Sunset in June

Jose Weiss (British, 1859-1919)

The Union Club of Cleveland, by gift of Caesar A. Grasselli II and Thomas F. Grasselli in memory of Mr. and Mrs. Thomas S. Grasselli, 1952

Jose Weiss, a European landscapist and early aviator, was born to English parents in France where he lived until 1893 when he settled permanently in England. There he forged a career painting the Sussex landscape in a manner that combines aspects of French Barbizon painting with perhaps a bit of Constable’s passionate preoccupation with the restless English sky. His quiet scenes of cattle watering near a pool late in the day recall motifs favored by Daubigny and Corot, and were well received at the Royal Academy, Royal Society of British Artists, and Parisian salons.
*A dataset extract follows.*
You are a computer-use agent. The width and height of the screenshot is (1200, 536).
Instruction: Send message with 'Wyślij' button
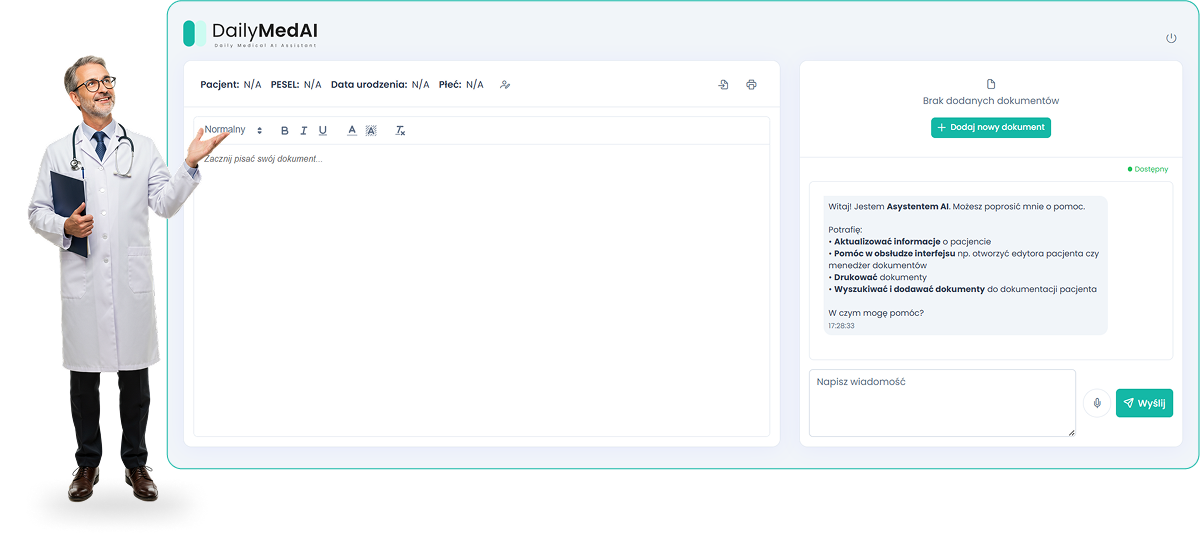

Besides painting, Weiss was a tremendous glider enthusiast. Perhaps his keen attention to sky effects in his landscapes provide a hint of this fascination. His choice of residence in the windswept countryside at Houghton, near Arundel in Sussex presented prime opportunities both for painting and for flying the man-powered gliders he invented. Beginning in 1908, me made a series of flying wing gliders and powered aircraft, all based on the same bird-like wing configuration. The most famous of these “ornithopters” was the Kieth Weiss Aviette, designed together with Alexander Keith, which used foot pedals and levers to make the wings beat. While his Aviette never flew successfully, Weiss’s work on it and other models lead to the first successful designs made by Handley Page.